MANGA CORNER: MARIE NO KANADERU ONGAKU [THE MUSIC OF MARIE]

Usamaru Furuya is one of my favorite manga creators (see the sidebar), and I have more than once seen Marie no kanaderu ongaku (usually translated as The Music of Marie, but more accurately The Music Marie Plays) acclaimed as his best work. Unfortunately, it had been out of print, so I couldn't read it. A few weeks ago I saw both volumes of the series offered on www.amazon.co.jp, so naturally I ordered them; and yesterday they arrived, a couple of weeks ahead of schedule. My joy at receiving them was somewhat tempered when I discovered that they'd been reprinted recently, so I could have special-ordered them at the Japanese bookstore in Arlington Heights and saved myself about twenty bucks. (I had thought I was buying used copies.) But the books look so good that even that doesn't bring me down.

Marie no kanaderu ongaku is a fantasy, though not the elves-and-dragons kind. Think more of Nausicaa of the Valley of the Wind (even though that's actually science fiction), which Marie's art in fact resembles. And while I haven't begun reading it yet, it looks great, as I said above. In addition to Miyazaki-like characters and landscapes, there are intricate clockwork animals. (The Marie of the title is a gigantic clockwork woman floating across the sky.) In fact, I could almost recommend it for its art alone. I'll say more once I've actually read it.
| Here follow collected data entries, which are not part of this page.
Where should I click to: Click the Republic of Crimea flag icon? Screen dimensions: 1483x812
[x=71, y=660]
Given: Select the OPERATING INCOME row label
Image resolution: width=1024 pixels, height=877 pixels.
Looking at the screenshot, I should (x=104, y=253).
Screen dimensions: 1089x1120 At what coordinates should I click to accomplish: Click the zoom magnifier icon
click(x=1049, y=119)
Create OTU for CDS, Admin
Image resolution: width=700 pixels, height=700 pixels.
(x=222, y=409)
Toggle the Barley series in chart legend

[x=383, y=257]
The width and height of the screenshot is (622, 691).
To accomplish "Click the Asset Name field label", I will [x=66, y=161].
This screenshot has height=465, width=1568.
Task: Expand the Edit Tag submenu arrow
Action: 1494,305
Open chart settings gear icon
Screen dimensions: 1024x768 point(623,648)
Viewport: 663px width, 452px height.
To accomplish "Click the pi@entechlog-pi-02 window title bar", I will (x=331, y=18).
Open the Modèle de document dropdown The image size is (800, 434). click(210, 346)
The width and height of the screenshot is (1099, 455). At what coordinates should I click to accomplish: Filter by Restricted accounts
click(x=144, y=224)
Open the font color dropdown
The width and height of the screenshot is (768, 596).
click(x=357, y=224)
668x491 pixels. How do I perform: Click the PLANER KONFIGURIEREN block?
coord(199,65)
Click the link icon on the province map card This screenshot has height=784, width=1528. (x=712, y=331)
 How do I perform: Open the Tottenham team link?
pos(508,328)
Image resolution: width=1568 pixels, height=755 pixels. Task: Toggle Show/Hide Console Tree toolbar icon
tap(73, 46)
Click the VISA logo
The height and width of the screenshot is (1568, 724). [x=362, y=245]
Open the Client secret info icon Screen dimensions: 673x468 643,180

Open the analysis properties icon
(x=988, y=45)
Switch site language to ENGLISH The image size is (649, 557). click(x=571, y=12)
Marie is published by Gentosha Comics and costs 1200 yen per volume, but the volumes are thicker than the usual tankoubon (paperback manga volume): the first is 276 pages, and the second is 248 pages. The ISBNs are 4-344-80012-5 for the first volume and 4-344-80005-2 for the second.

Comments:
Great, great manga. Only the first volume has been scanslated so far, but even that is incredible. Up until that point I had only read Furuya's comedy stuff (Palepoli, Short Cuts) and maybe Suicide Club, so it was a huge shock that he could do fantastical manga so well. I've heard great things about his other story in the "genre" too (I think you praised it in a review of one of his anthologies?)
 
If by his other story you mean "Tsuki no Fumi," or "Moon Letter," it's in his anthology Garden, which I reviewed (see the sidebar), and it's one of my favorite comics of any genre or nationality. Garden contains another fantasy story, "Ratai no kigen" ("The Origin of Nudity"), a surrealistic story inspired by a Hieronymous Bosch painting, which is also very good.